Game Theory

Question 1

In repeated games, the possibility of retaliation opens the door for _____?

Answer 1

Cooperation

Question 2

What is the “Folk Theorem” in the context of game theory?

Answer 2

Describes the set of payoffs that can result from Nash Strategies in REPEATED games.
Any feasible payoff profile that strictly dominates the minmax/security level profile can be realized as a Nash equilibrium payoff profile, with sufficiently large discount factor

Question 3

What is subgame perfect Nash equilibrium?

Answer 3

Always best response independent of history.

Question 4

What is game theory?

Answer 4

Mathematics of conflicts of interest when trying to make choices.
Takes decision making from single agent to multi agent

Question 5

What is the method for determining a strategy in a 2 person competitive game?

Answer 5

Minimax - i.e. consider the best response to the worst case

Question 6

What is the fundamental result in game theory?

In a 2 player zero-sum deterministic game of perfect information…

Answer 6

Minimax === Maximin and there always exists an optimal pure strategy for each player

Question 7

What is Von Neumann’s theory in game theory?

In a 2 player zero-sum NON-deterministic game of perfect information…

Answer 7

The fundamental theorem still holds and there is an optimal pure strategy

Question 8

What is the difference between a pure strategy and a mixed strategy?

Answer 8

A mixed strategy is a distribution over all strategies (as opposed to choosing only one strategy)

Question 9

How do we solve for a mixed strategy in a 2 player zero sum non-deterministic game of hidden information?

Answer 9

Set up (and solve) a system of equations for the probabilities of the strategies (find where the lines intersect)

Question 10

What is a Nash equilibrium?

Answer 10

A set of strategies, such that given the option to switch strategies no player would choose to deviate from the strategy.
This applies for both pure and mixed strategies

Question 11

True/False - In the n-player pure strategy game, if elimination of strictly dominated strategies eliminates all but one combination, that combination is a Nash Equilibrium.

Answer 11

True and it is the unique NE

Question 12

True/False - A Nash Equilibrium will not necessarily survive elimination of strictly dominated strategies.

Answer 12

False

Question 13

True/False - If n is finite and for all players the set of strategies is finite there must exist a pure strategy Nash Equilibrium.

Answer 13

False - But there does exists a mixed strategy NE

Question 14

What does the tit-for-tat strategy imply about cooperation based on the time scale considered (i.e. gamma)?

Answer 14

In general that cooperation only makes sense on a long time scale and with low gamma we re still better off always defecting

Question 15

How do you construct a best response for a finite state strategy?

Answer 15

We construct an MDP to represent it and then solve the MDP

Question 16

True/False - An implausible threat can result in a subgame perfect NE

Answer 16

False

Question 17

Construct a subgame perfect strategy for the repeated prisoners dilemma.

Answer 17

This is referred to as the Pavlov strategy:

Cooperate if agree, defect if disagree

Question 18

Describe the computational folk theorem

Answer 18

For any 2-player bimatrix repeated game you can construct a subgame perfect NE in polynomial time.

Question 19

What are the “nice” properties of zero-sum stochastic games?

Answer 19

Value iteration works
Minimax-Q converges
There exists a unique solution to Q*
Policies can be computed independently 
Update efficient
Q functions are sufficient to specify policy

Question 20

What are the features of general-sum stochastic games?

Answer 20

Value iteration doesn’t work
Nash-Q doesn’t converge
No unique solutions to Q*
Policies cannot be computed independently
Update is not efficient (PPAD difficult)
Q functions are not sufficient to specify policy

Question 21

What is a solution concept?

Answer 21

A rule for predicting how a game will be played.

e.g.
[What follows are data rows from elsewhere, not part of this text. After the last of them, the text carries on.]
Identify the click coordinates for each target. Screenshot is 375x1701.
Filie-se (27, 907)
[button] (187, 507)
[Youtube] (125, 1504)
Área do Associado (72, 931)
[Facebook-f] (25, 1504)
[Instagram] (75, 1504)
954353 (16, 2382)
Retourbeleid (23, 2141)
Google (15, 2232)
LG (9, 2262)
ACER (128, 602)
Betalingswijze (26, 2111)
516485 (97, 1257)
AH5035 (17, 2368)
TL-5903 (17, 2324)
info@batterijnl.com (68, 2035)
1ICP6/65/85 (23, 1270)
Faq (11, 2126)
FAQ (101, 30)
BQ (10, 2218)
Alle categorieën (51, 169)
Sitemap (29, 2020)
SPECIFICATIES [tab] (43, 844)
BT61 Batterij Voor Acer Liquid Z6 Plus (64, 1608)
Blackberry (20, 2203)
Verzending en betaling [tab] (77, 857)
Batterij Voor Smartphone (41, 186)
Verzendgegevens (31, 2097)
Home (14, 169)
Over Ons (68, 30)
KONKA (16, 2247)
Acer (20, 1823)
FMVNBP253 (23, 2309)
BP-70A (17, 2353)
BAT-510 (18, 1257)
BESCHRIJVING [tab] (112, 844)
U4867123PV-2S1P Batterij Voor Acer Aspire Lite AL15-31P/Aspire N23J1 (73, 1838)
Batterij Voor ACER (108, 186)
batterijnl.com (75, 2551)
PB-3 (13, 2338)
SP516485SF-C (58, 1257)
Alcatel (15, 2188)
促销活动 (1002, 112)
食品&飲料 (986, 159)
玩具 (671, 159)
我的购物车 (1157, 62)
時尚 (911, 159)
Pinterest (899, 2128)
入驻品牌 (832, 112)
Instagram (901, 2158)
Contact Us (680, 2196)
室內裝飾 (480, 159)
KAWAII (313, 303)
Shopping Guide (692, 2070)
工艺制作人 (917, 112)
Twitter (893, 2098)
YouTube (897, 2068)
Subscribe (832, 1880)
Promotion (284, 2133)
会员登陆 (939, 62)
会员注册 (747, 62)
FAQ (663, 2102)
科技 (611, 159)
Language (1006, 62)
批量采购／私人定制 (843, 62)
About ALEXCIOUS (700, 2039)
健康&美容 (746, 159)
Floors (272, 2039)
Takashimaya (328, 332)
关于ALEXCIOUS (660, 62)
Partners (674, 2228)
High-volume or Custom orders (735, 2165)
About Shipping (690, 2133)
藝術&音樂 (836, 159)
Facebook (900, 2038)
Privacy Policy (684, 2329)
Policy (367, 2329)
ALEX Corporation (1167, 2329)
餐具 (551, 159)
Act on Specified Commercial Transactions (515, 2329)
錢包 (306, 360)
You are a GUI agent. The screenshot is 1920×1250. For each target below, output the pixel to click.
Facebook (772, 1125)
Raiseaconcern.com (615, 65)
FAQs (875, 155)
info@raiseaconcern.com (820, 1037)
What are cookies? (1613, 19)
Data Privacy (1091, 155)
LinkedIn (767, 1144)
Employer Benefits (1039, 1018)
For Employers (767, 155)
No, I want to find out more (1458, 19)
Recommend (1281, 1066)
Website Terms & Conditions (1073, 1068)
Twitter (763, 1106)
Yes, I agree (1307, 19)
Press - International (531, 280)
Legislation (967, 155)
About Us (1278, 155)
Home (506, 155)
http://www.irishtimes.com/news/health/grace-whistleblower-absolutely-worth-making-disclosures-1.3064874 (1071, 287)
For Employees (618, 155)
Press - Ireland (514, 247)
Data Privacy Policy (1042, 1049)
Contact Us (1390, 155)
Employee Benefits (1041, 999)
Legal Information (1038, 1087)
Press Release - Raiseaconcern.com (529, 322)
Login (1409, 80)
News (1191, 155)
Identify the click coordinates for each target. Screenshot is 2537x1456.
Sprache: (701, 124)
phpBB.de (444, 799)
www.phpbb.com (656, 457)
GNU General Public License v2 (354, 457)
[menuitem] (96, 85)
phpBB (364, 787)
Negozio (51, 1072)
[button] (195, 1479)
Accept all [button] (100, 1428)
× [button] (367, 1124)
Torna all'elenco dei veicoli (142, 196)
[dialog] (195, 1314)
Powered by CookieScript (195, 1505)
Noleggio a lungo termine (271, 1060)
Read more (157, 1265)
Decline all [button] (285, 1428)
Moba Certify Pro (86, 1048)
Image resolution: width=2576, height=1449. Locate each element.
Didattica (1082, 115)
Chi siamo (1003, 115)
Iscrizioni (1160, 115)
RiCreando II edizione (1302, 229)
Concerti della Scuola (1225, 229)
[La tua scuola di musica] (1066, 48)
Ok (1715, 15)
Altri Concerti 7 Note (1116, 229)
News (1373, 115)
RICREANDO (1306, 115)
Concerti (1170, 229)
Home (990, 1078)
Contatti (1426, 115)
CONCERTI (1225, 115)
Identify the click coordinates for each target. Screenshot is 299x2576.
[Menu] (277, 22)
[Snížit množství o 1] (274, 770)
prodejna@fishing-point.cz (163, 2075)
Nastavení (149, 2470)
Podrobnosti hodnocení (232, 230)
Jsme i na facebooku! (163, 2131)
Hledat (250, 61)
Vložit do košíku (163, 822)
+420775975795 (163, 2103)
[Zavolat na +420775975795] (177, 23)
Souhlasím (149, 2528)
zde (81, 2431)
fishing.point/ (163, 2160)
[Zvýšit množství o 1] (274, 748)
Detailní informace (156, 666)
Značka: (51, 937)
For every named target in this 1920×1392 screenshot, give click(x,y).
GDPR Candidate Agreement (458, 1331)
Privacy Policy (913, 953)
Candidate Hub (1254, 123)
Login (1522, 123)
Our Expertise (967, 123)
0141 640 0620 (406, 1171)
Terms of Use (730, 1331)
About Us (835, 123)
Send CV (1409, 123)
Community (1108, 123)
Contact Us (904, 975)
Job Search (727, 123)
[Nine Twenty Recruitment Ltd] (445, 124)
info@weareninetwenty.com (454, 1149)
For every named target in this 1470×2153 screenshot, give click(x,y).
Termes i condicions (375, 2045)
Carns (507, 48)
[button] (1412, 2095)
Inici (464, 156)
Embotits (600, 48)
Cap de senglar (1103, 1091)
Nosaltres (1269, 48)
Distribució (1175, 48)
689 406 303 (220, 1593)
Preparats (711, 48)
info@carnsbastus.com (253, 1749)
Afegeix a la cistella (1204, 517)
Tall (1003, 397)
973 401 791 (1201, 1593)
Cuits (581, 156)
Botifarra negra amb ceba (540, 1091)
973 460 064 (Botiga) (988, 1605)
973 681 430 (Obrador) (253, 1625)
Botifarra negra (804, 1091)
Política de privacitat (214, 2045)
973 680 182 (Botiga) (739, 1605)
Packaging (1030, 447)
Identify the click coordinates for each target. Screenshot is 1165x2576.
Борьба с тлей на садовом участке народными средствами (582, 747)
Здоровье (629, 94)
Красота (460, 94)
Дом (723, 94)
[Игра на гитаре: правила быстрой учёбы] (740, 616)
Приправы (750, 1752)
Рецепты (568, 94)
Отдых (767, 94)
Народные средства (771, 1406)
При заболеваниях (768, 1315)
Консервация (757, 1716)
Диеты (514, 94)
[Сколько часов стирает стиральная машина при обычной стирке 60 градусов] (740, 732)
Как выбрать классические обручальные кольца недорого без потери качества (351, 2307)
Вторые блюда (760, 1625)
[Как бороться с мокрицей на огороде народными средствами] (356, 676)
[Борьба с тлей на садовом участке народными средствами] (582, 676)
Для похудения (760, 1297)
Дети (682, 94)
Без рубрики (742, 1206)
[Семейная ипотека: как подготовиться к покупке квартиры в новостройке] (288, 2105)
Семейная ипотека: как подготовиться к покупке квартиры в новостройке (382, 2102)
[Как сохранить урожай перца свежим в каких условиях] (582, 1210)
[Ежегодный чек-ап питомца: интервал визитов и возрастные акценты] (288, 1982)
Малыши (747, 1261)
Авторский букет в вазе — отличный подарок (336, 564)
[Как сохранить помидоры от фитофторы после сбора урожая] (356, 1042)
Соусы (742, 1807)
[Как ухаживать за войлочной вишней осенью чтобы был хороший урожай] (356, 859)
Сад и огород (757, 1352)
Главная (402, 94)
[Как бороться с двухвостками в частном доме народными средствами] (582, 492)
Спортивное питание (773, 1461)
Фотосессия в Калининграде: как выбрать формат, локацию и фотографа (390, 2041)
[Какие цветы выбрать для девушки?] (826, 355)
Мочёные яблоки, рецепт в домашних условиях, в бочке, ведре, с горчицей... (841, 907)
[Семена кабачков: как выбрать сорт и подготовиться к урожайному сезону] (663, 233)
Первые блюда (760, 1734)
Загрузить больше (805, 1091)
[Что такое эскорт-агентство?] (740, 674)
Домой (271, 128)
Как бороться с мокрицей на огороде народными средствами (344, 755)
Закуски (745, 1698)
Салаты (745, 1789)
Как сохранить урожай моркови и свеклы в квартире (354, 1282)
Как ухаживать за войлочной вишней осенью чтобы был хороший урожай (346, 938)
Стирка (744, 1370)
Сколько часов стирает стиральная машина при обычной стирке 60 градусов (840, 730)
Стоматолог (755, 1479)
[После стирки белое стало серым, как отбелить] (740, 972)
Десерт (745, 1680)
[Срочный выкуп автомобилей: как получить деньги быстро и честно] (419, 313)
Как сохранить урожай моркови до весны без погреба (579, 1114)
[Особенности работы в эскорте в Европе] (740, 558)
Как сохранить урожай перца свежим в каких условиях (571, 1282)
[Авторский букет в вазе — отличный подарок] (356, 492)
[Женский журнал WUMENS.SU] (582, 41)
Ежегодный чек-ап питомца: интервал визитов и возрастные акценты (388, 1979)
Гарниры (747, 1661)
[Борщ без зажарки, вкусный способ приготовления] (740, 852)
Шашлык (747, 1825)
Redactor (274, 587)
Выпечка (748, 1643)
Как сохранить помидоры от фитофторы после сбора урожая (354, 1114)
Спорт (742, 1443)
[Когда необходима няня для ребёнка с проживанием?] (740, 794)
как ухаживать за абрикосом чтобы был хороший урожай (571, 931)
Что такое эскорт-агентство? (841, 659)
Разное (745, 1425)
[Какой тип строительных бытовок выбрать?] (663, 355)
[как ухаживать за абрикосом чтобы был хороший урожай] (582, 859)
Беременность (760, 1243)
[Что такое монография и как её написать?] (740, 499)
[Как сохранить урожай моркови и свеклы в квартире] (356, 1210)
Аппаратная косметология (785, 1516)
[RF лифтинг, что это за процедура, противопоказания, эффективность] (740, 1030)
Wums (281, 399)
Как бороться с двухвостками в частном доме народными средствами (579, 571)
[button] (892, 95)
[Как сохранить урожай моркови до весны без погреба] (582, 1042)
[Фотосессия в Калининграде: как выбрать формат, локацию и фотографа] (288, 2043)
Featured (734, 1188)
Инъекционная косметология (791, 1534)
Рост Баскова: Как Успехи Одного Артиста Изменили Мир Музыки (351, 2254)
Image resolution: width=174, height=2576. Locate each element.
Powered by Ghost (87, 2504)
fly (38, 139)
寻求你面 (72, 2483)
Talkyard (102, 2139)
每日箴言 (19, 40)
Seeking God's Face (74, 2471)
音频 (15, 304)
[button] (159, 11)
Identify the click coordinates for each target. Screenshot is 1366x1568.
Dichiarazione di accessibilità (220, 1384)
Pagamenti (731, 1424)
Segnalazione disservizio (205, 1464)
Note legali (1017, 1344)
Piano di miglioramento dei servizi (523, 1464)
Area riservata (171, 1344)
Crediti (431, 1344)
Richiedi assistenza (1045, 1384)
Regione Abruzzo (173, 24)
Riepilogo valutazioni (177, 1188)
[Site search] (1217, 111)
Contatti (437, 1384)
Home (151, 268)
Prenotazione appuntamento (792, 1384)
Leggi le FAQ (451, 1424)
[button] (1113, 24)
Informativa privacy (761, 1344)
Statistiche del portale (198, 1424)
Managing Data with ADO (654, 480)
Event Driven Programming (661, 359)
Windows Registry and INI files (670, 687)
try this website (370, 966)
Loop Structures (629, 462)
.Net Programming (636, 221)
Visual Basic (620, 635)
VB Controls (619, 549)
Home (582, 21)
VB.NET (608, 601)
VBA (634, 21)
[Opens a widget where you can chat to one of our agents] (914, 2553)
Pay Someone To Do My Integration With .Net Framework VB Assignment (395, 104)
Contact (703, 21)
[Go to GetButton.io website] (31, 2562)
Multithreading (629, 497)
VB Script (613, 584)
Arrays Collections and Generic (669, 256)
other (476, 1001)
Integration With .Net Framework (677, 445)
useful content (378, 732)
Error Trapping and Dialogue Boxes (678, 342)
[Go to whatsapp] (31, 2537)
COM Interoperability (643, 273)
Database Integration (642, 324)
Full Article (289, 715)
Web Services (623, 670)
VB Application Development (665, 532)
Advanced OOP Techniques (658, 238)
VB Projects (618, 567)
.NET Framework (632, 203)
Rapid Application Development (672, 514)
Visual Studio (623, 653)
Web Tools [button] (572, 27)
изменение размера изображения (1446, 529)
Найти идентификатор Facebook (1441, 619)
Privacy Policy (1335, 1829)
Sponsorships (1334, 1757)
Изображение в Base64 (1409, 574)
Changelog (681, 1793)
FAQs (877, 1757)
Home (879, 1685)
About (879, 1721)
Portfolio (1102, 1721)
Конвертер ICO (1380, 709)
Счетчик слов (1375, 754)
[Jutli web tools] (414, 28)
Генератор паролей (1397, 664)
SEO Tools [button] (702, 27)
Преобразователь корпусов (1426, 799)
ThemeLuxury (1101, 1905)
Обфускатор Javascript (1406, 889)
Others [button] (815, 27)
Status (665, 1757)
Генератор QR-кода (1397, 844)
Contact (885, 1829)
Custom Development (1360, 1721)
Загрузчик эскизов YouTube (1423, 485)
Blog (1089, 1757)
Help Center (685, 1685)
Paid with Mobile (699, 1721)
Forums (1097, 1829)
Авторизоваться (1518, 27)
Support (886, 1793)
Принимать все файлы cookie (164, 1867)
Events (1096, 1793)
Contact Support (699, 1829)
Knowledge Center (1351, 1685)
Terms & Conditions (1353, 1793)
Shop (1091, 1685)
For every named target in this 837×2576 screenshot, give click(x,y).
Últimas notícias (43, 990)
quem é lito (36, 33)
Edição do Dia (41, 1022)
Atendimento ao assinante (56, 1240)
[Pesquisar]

Nash, subgame perfect, CoCo, correlated

Question 22

What is a real life example of correlated equilibrium?

Answer 22

Traffic lights. We agree to follow what they say because it is better than alternative equilibria

Question 23

What are the features of correlated equilibria?

Answer 23

1. They can be found in poly time
2. All mixed Nash are correlated
3. All convex combinations of mixed Nash are correlated

Question 24

Describe CoCo strategy

Answer 24

Making side payments from excess reward to encourage better outcomes.

Compute maximax and minimax for the game and share the excess reward from the difference.

Question 25

What are the properties of coco?

Answer 25

Efficiently computable
Utility maximizing
Decompose game into sum of two games
UniqueCan be extended to stochastic games (coco-Q, non-expansion but still converges)
Not necessarily equilibrium (needs to be binding)
Doesn’t generalize to more than 2 players

Question 26

What is the difference between mechanism design and “normal” game theory?

Answer 26

Mechanism design is how to design a game based on a given desired behavior.